Due to his five-star billing and overall success of the Tennessee basketball program in recent years, expectations were through the roof for incoming five-star guard Josiah-Jordan James. Gone were Admiral Schofield, Grant Williams and Jordan Bone, and James was arriving as a natural fit to be the next great in line.
But it hasn’t happened in his freshman season. A hip issue and a groin issue have plagued James dating back to camp last fall, but even when he’s been healthy, James hasn’t looked terribly comfortable offensively. We’ve seen the spurts, but nothing consistent to this point.
James averages seven points per game and nearly three assists, with his main contribution coming on the boards to this point. His six-foot-six wingspan has been big for Tennessee’s rebounding efforts, which have overall been lacking for much of the year.
But offensively, James has struggled. Those struggles were on display late against Auburn as Tennessee once again collapsed to find a way to lose.
“You can’t turn the ball over in that situation,” Barnes said of a late game turnover from James. “I mean, he turned down a shot. We’ve asked him all year not to over dribble the ball. You think about the times he’s got himself in trouble, or times he’s put himself in a bad situation, he’s just dribbling the ball for no reason at all.”
Against Auburn, James added just four points, seven rebounds and six turnovers. He hit both attempts from the field, but Barnes wants more aggression and confidence from his freshman guard.

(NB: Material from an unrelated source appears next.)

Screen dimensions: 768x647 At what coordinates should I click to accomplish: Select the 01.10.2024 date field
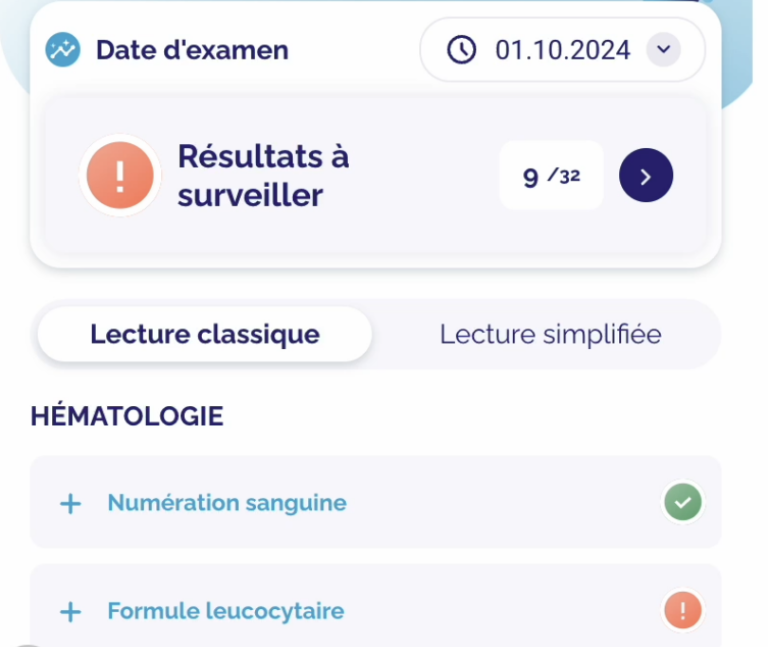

“He continues to turn down shots and gets himself in trouble,” Barnes said on Monday. “Where he shouldn’t. Just shoot the ball. It’s pretty simple because he’s worked hard at it. We would’ve been fine if he missed that shot because, again, we were shocked that he was that open in the corner.”
In today’s world of freshman sensations and one-and-dones, it’s natural to feel disappointed with James in his freshman season. But in what has become a bit of a lost season, we can take comfort in Rick Barnes’ track record lately. Every player that sticks around and buys in to this coaching staff has really developed and improved. That fact has become a selling point for Barnes on the trail, citing Bone, Williams and Schofield.
Can James become the next in line to do that? Absolutely. It’s just going to take a little longer than we thought.
“It’s a matter of his mindset,” Barnes continued. “It’s been a tough year for him, but we’ve seen him grow in some areas and we’ve seen him take a step backwards. We know what he can be, but the biggest thing he has to do now is getting himself back to playing as hard as he possibly can and get lost in the game that way. Once he understands that consistently, he’ll figure it out.”